Changing My Perspective of Comparison

One day, about a year after Treatment, my sister teasingly pointed out to me that I wasn’t that same person I was before. I replied to her that she wasn’t either, so she should stop “picking on me.” It was then that I realized that she was not the same person she was six months ago, so why was I holding my old self from five years ago on a very high pedestal? It is a celebration for other people to learn and grow, but I did not celebrate my learning and growing.

Right then and there, I promised myself to stop holding my past self against me. I chose to never compare myself to who I was before my injury ever again. This shift in perspective has been the difference I needed to recover and to continue to have a life I want.

I learned that comparing myself to my old self was detrimental to my ability to progress and have power in my life right now. The more I compared myself to my past self, the less I could see where I had made progress. Through this comparison, it was impossible to see how I had overcome the impossible.

Living with a Focus on the Present 

Now, I still have my bad days, and I have good days too.There are a few things I do to help me make my bad days shorter. I look at my before and after scans, read back through old journals, or take a conscious break. Sometimes I take a walk, sometimes I listen to brain waves, and sometimes I focus on where I am in the present, right now.  

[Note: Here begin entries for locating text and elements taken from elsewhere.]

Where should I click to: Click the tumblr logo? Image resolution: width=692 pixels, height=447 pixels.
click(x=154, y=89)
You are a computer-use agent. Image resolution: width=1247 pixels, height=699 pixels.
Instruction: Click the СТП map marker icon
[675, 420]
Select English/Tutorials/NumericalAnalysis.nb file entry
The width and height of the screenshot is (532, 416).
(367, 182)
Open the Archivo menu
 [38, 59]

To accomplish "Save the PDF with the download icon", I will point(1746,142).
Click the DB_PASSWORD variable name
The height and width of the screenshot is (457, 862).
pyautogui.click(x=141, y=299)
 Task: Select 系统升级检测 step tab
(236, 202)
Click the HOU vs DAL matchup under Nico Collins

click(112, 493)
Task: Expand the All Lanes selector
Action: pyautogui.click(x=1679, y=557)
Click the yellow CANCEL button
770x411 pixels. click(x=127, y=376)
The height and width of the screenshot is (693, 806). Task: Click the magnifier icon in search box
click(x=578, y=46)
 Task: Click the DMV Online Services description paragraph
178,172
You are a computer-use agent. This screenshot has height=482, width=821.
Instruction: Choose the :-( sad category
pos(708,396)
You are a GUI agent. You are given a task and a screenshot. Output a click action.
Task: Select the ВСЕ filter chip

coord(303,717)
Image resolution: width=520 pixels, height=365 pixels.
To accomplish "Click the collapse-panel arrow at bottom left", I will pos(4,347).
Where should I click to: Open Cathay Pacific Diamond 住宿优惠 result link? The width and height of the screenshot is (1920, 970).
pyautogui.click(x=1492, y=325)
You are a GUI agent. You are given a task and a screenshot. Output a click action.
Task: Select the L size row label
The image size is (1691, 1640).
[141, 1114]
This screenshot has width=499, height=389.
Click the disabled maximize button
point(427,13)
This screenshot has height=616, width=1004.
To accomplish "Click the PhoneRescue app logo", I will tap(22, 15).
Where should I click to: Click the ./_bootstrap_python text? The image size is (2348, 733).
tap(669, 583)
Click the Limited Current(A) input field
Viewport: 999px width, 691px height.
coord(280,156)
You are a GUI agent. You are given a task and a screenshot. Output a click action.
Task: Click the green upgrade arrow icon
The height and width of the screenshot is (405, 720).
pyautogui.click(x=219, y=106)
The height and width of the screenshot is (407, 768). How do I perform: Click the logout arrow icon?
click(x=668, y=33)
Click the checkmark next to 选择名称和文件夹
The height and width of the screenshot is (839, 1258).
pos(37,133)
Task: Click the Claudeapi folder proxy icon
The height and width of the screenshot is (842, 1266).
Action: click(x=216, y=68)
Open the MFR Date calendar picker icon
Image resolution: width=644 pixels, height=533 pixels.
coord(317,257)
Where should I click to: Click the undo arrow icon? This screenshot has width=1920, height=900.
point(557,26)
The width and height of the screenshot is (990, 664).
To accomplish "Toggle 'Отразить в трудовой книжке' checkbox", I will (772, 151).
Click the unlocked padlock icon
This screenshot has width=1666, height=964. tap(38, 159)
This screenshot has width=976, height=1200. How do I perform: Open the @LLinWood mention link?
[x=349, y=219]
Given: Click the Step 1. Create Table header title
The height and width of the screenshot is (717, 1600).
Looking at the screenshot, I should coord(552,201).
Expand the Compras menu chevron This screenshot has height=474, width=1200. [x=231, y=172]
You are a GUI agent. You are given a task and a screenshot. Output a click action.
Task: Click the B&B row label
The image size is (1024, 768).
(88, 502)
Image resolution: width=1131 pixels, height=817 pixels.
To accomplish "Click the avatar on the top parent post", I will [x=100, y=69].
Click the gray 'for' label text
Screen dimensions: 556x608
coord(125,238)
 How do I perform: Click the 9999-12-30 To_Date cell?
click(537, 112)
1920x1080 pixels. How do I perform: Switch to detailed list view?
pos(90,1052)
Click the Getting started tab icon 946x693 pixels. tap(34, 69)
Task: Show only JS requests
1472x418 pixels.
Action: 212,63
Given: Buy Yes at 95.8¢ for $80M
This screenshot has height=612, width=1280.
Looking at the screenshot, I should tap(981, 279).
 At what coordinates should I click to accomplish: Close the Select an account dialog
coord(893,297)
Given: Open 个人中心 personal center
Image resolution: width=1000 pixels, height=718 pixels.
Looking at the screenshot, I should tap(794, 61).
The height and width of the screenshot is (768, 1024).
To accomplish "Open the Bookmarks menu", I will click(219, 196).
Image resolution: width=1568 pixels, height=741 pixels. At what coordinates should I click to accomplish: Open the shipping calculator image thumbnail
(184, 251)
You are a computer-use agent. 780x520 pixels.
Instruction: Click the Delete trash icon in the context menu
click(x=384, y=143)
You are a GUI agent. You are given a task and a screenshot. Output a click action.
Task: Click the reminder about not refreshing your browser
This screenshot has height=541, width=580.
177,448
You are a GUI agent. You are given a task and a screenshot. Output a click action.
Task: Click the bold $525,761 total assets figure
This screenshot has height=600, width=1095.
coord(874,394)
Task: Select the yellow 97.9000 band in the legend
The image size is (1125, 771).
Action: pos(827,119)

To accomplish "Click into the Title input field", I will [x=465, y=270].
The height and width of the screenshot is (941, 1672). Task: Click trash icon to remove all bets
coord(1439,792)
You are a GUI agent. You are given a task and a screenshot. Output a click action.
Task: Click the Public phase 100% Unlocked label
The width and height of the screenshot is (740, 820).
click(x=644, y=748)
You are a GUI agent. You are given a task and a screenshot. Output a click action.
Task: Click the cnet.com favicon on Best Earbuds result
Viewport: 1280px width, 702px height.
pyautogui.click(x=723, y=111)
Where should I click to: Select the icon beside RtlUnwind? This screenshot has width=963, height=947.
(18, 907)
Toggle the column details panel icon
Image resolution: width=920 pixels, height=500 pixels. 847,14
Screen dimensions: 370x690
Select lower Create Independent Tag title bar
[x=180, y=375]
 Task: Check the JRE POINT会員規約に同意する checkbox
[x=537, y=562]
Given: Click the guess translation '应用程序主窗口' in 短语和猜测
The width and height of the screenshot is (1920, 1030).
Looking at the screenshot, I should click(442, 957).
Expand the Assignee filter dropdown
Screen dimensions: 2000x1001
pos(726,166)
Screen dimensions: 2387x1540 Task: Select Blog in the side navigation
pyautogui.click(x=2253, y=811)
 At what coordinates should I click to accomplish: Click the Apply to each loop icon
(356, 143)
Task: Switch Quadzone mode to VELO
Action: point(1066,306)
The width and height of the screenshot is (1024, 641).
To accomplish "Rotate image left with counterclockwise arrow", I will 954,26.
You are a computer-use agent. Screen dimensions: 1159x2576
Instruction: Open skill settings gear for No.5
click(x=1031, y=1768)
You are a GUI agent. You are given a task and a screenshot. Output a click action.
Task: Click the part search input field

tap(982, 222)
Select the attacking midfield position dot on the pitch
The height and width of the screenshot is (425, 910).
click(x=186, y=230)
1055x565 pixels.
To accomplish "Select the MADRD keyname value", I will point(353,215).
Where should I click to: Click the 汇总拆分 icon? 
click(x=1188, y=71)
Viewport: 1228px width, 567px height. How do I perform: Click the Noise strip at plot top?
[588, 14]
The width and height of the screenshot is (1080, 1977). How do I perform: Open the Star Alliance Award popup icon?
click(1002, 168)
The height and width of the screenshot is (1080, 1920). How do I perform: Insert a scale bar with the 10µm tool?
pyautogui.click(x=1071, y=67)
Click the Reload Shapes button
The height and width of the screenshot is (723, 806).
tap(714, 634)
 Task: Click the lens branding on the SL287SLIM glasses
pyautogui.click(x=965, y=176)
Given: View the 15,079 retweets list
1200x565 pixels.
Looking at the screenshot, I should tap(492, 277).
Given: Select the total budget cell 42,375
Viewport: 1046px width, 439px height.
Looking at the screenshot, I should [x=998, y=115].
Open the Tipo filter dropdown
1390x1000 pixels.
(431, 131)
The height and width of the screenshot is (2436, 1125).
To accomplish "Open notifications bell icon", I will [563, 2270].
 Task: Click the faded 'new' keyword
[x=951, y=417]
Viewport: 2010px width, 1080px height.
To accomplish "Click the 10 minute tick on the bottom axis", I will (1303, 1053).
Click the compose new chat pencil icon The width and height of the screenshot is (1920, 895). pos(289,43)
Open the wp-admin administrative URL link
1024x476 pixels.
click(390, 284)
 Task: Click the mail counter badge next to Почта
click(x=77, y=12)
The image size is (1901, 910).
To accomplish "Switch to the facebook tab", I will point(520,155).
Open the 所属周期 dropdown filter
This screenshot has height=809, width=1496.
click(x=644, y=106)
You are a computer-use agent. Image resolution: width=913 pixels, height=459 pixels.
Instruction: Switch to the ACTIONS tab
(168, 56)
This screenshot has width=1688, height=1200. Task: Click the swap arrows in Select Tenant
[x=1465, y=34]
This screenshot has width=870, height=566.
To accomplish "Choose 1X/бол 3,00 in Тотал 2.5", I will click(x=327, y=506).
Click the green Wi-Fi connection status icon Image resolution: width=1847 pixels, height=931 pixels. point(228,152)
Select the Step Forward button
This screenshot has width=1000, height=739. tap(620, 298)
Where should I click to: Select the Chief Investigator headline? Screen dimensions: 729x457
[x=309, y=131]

At this point, sometimes I forget how much I have been through and how my bad days now are really not that bad at all compared to how they were before Treatment. It is through this new perspective that I am able to let go of the past, along with things that hold me back, bringing me to a new space to be and act where I am right now.

Now I mostly compare myself to who I was six months ago, and very rarely do I look farther back than that. Typically, I look back once a year when I celebrate the week I finished EPIC Treatment at Cognitive FX. Every time I look back, I realize just how far I have come and what I have accomplished. If I had known what I would accomplish and be capable of achieving since I finished Treatment, even on my last day, I would not have believed it was possible.

Changing my perspective about myself and what I am capable of has been very empowering in my recovery. It is what drives me to reach new heights each day. This perspective and reflection reminds me that I can do this. I can have my life, and I can enjoy my life. I can take what happened to me and use it to build me up. My injuries are worth it, and they are what have brought me to be a whole new me: a me that I am pretty thankful I get to be. The majority of the time I see the glass half full, and sometimes it is overflowing.